SHORT TASK:
Resize the data from the line containing "You are a GUI" through the end of the data, both ends included: write all of it out again, multiplying every coordinate in the answers by 2.15 and rounding to whole numbers, with halves rounded up. Leave the pictures out.

INPUT MATERIAL:
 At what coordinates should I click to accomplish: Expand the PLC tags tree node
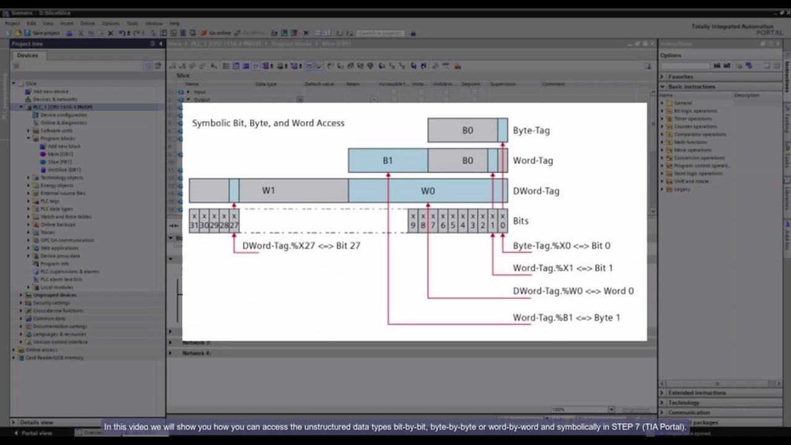point(28,201)
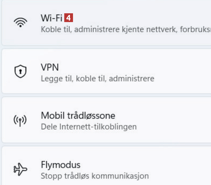Click the mobile hotspot antenna icon
Image resolution: width=211 pixels, height=185 pixels.
click(x=20, y=120)
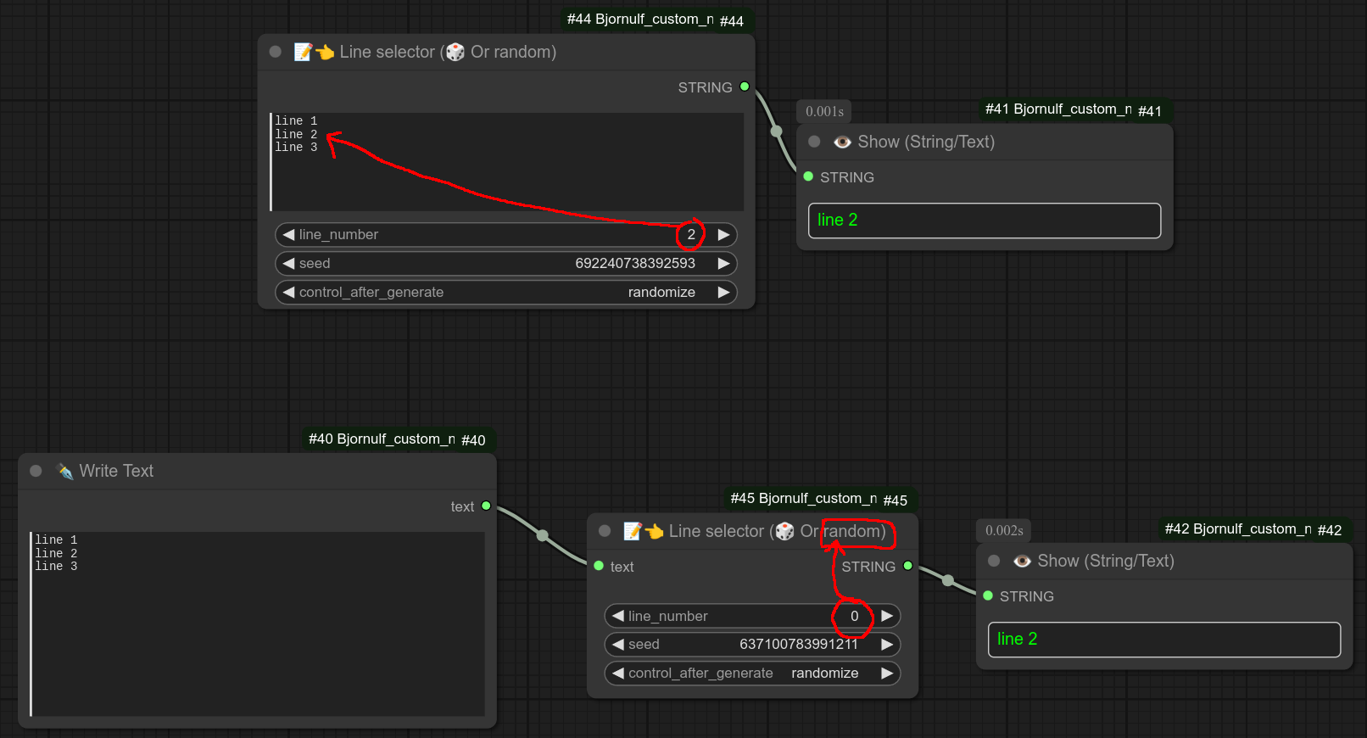Collapse the top Line selector node via its dot
This screenshot has height=738, width=1367.
click(x=276, y=52)
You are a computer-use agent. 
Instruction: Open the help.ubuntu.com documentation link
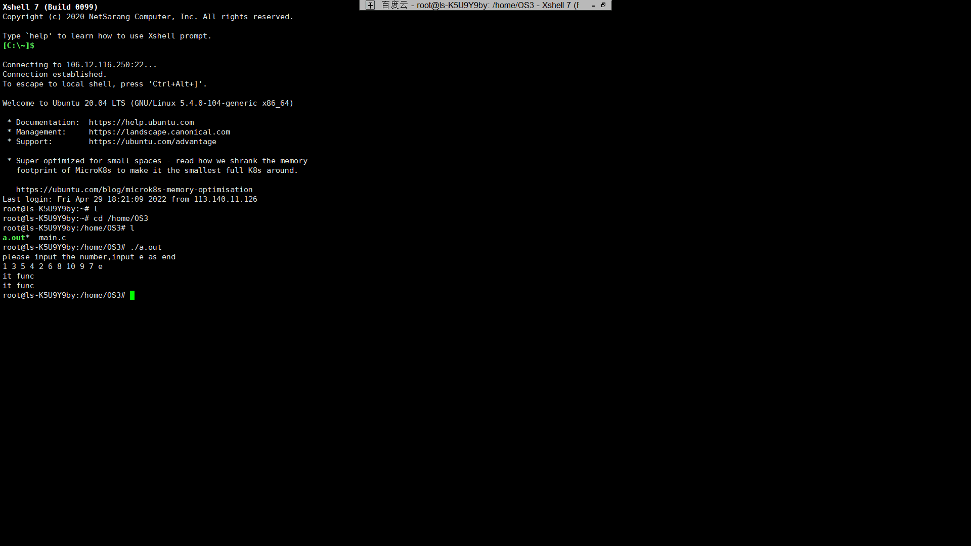click(141, 122)

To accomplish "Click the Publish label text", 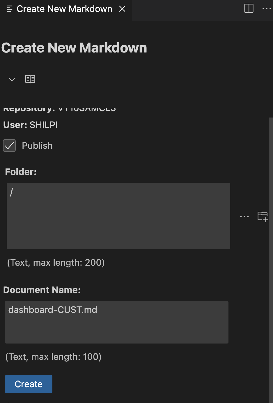I will click(x=37, y=146).
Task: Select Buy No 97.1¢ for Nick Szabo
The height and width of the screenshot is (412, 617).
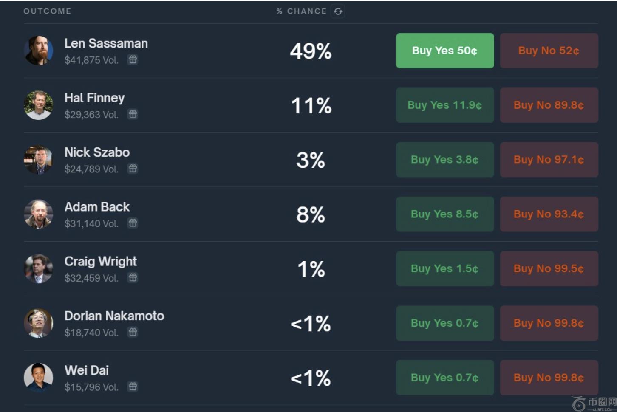Action: [x=549, y=160]

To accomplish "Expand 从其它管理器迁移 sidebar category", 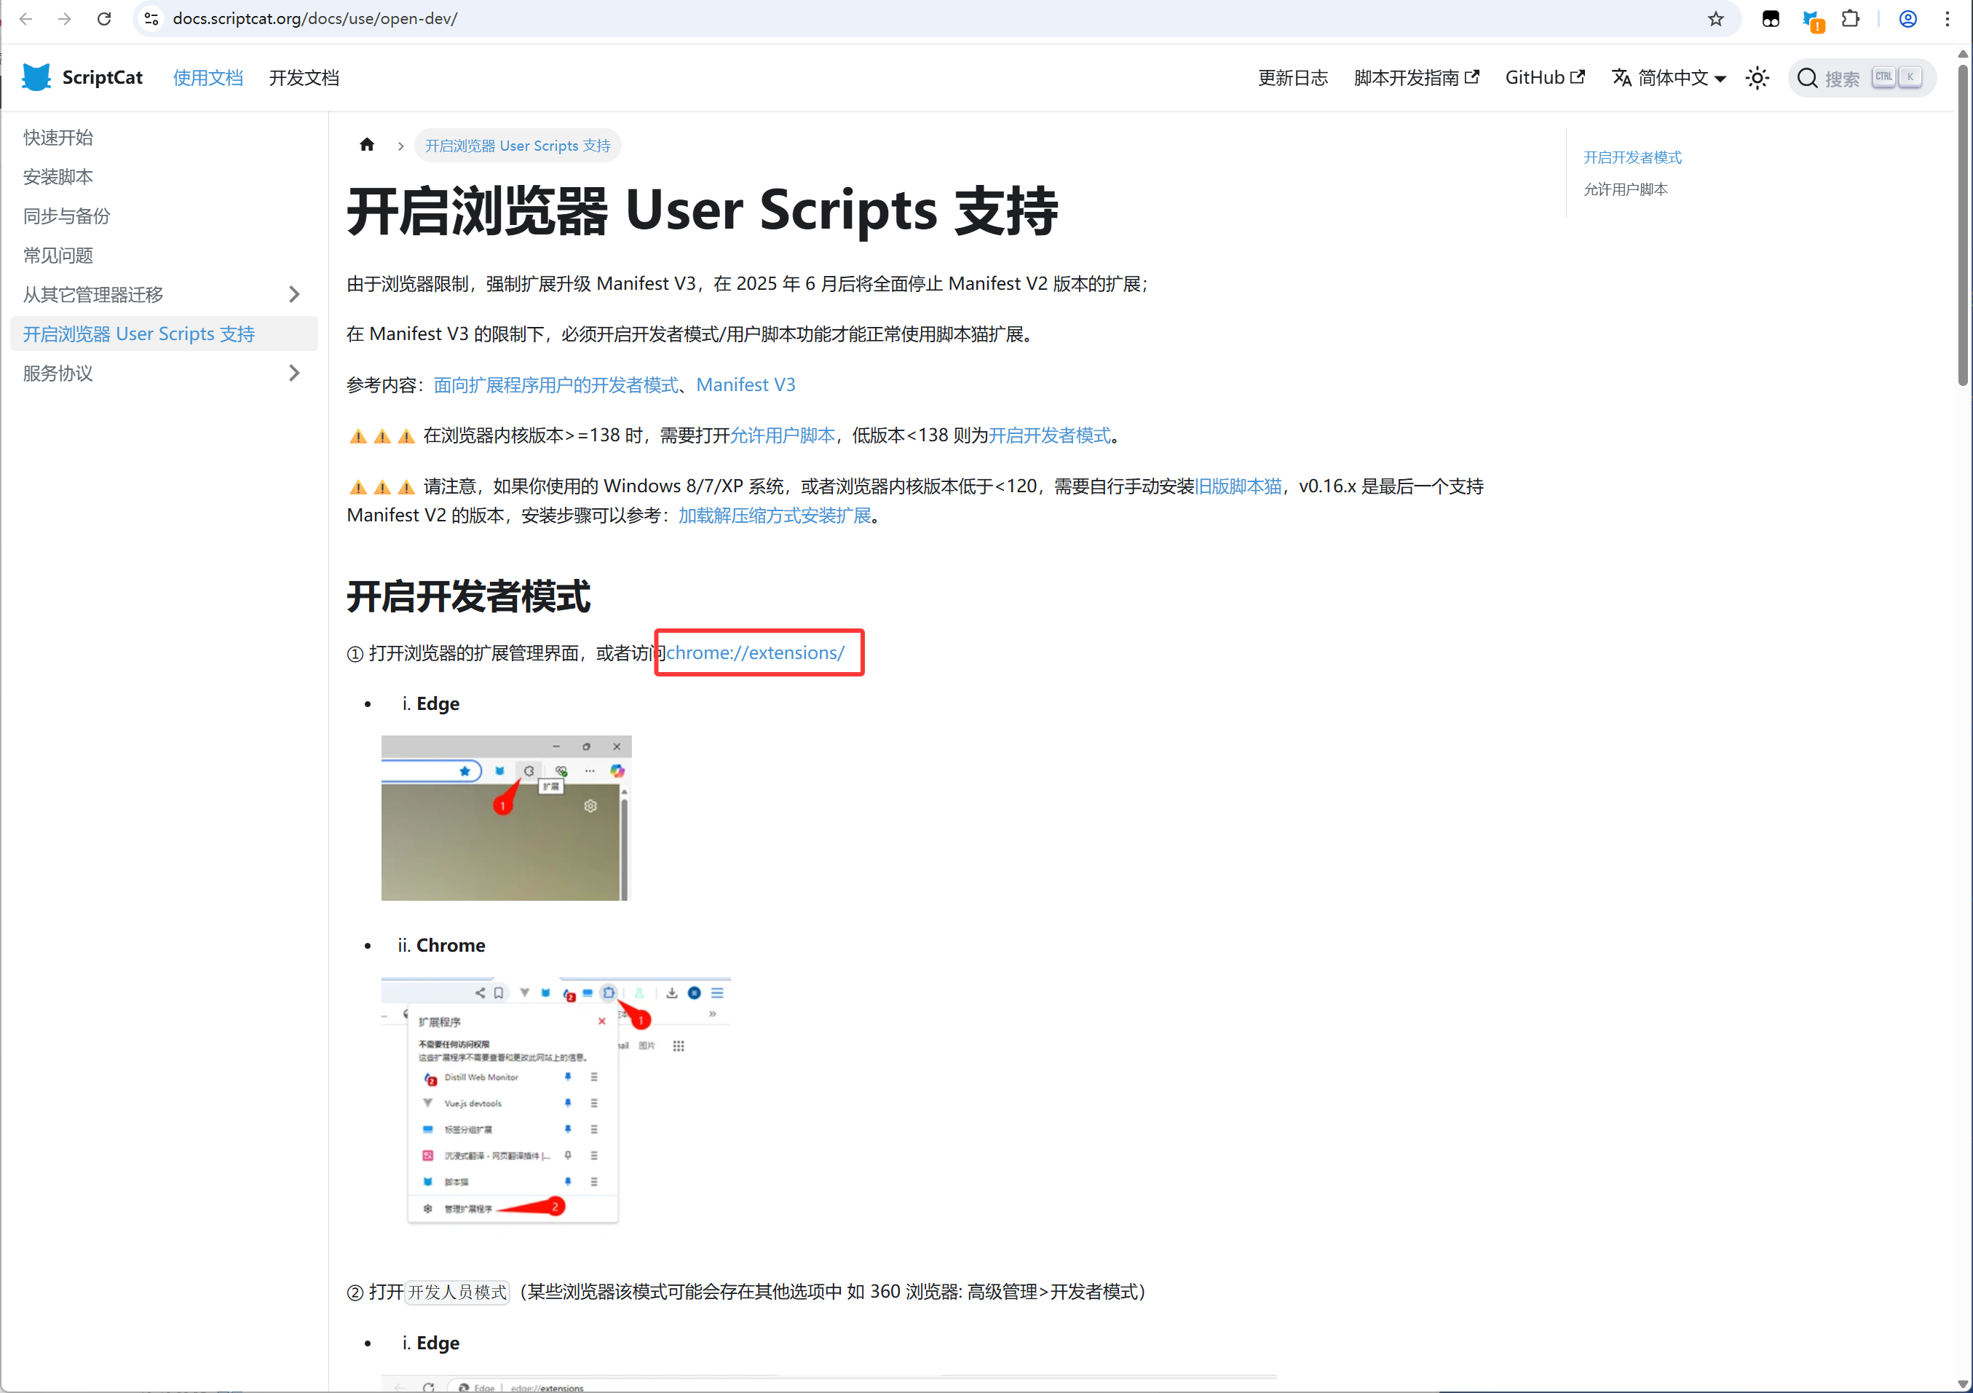I will 294,295.
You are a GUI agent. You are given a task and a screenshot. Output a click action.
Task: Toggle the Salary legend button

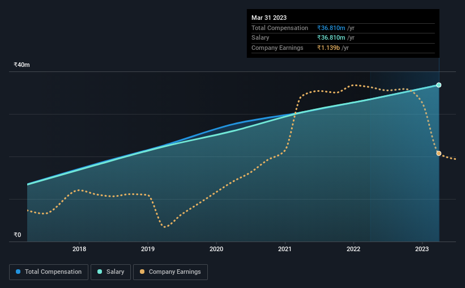(110, 272)
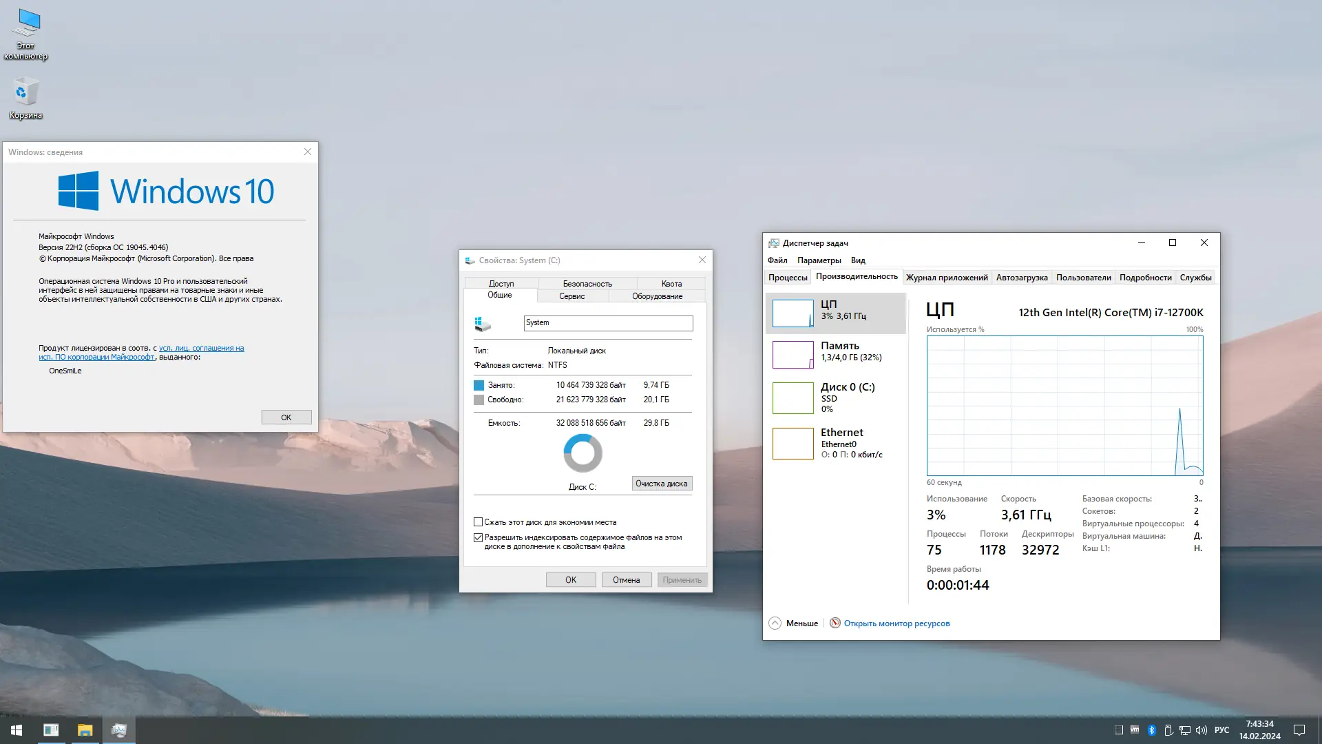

FULL RESPONSE:
You are a GUI agent. You are given a task and a screenshot. Output a click action.
Task: Toggle the Salary legend button

(237, 585)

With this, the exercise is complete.